Endofyear · 14/06/2025 16:20

I would continue to be friendly and polite when you see her but as others have said, set some boundaries such as saying no if she asks to see your flat or saying, 'I have to go now' firmly.

sassyclassyandsmartassy · 14/06/2025 16:51

My MIL has MH issues. She’s a very kind, caring person who thinks the whole world is a kind and caring place and, sadly, I think that plays into a lot of her MH issues as people take advantage, but it also means she adopts friendships quickly with people who are not always the most appropriate and struggles to see the bad in anyone. She also is over friendly herself as part of this to nattering away to people and struggles to sometimes understand their boundaries. A truly sweet woman, but almost a little lost in the world.

As such, as others have said, being firm but kind in these situations is the best way ‘I am really sorry, I must go now as I am very busy’ or ‘I am sorry, but I don’t like having people in my home as it’s my personal sanctuary and I like to keep it that way’. ‘Oh sorry, life’s a bit hectic for me at the moment, I can’t stop’ and if she tried to join you on a walk ‘I was hoping for some time to myself today as I need a little thinking time’. Rinse and repeat.

MidnightPatrol · 14/06/2025 16:53

She might just be lonely / being over friendly.

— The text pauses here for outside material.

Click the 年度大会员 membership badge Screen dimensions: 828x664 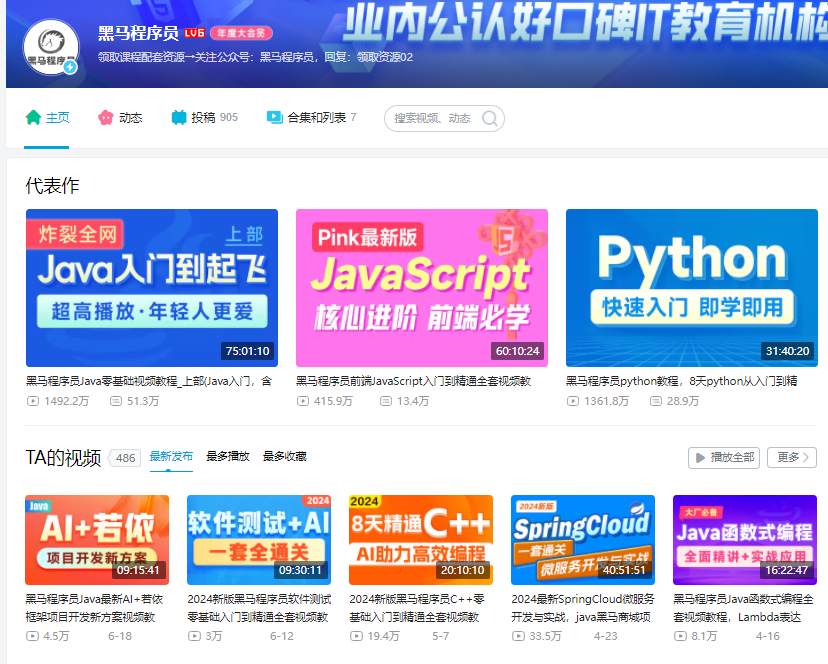[x=241, y=33]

I used to have an unwell neighbour who was convinced she had a stalker that hid in the neighbours house, and called the police about it repeatedly (often in the middle of the night…) - so it could be a slippery slope accommodating her requests

Goody2ShoesAndTheFilthyBeast · 14/06/2025 16:59

Harsh as it sounds you need to stop doing the polite thing of explaining and saying not yet etc because she won't get what you mean and likely thinks you mean it when you imply she can come in and look at a later date.

You need to say no.

No.
Why not?
I don't want to show neighbours round my house. I find it intrusive.

Following you on walks - don't slow down. Tell her it might not be a good idea because you only have a short time to do it and it will be too fast for her.

If you let her latch onto you then she will get worse and worse and worse and one day she'll knock you up at 2am, off her absolute tits, demand you let her in and hug her then ask you why you're so fat and complain that your house looks nicer than hers then make a sexual comment to your husband.

And you'll sit there with your arm round her imagining repeatedly kicking yourself up your arse for not keeping her at arms length.

In case it isn't obvious, I speak from experience.